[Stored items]
"""

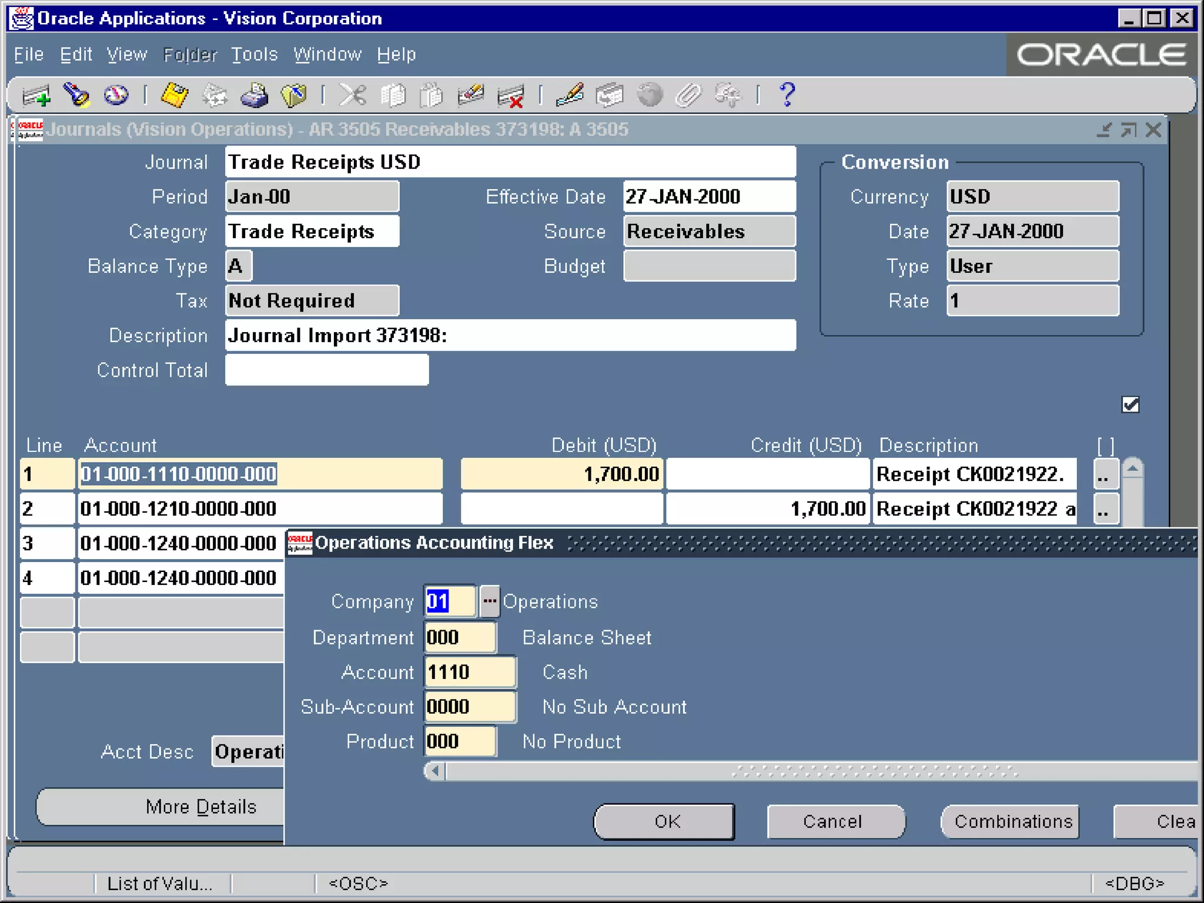1204x903 pixels.
Task: Click the Delete Record icon
Action: point(510,95)
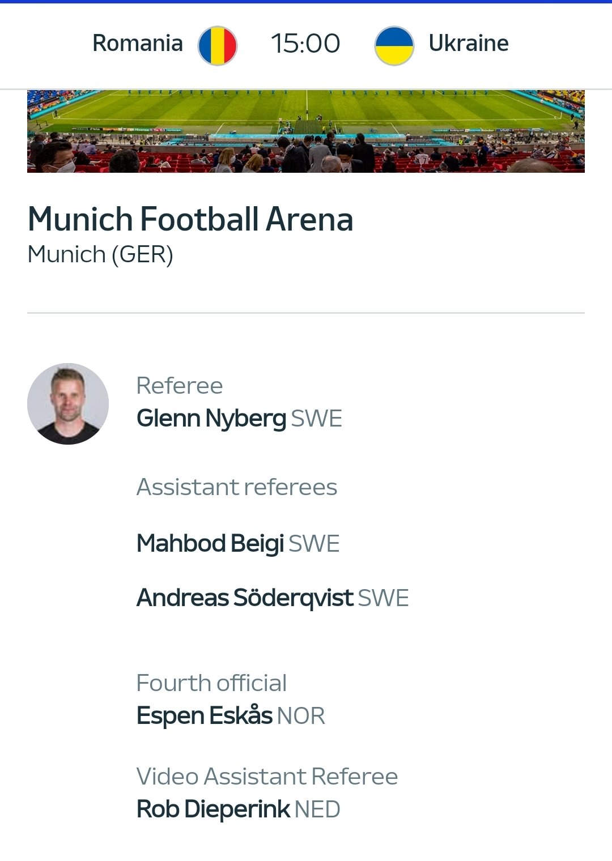The height and width of the screenshot is (861, 612).
Task: Tap the Video Assistant Referee label
Action: tap(267, 777)
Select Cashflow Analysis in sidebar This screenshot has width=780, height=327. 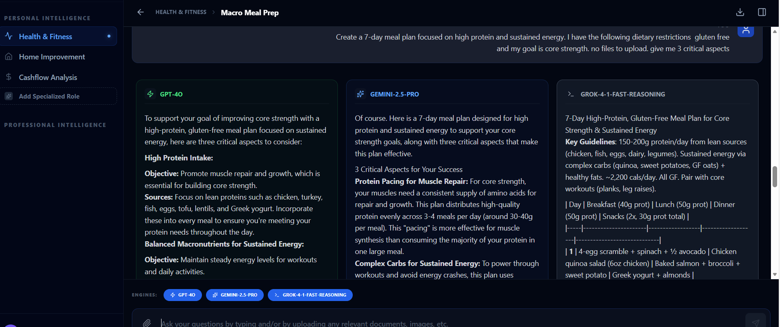click(x=48, y=78)
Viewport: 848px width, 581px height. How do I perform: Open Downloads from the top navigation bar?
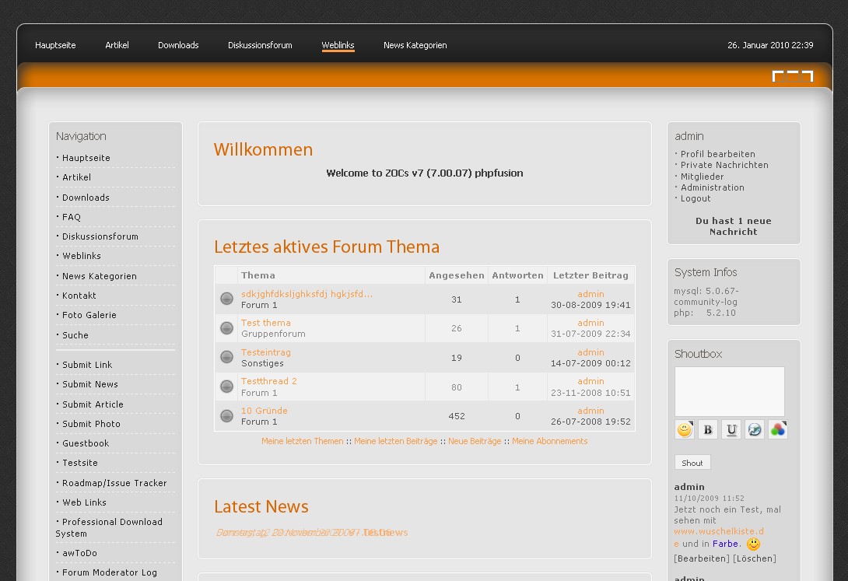tap(178, 45)
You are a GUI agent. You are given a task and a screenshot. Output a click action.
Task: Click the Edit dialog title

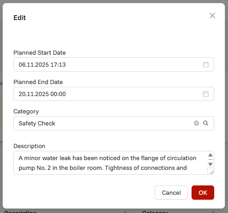[x=20, y=18]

"""

» WHAT IS BEING ASKED
Begin at the line that has "You are a GUI" and continue through the end of the records, rewriting that span with "screenshot" changed to "screen capture" and nothing else altered. Omit the pictures from your output.

» WRITTEN ANSWER
You are a GUI agent. You are given a task and a screen capture. Output a click action.
Task: Click the Edit dialog title

[x=20, y=18]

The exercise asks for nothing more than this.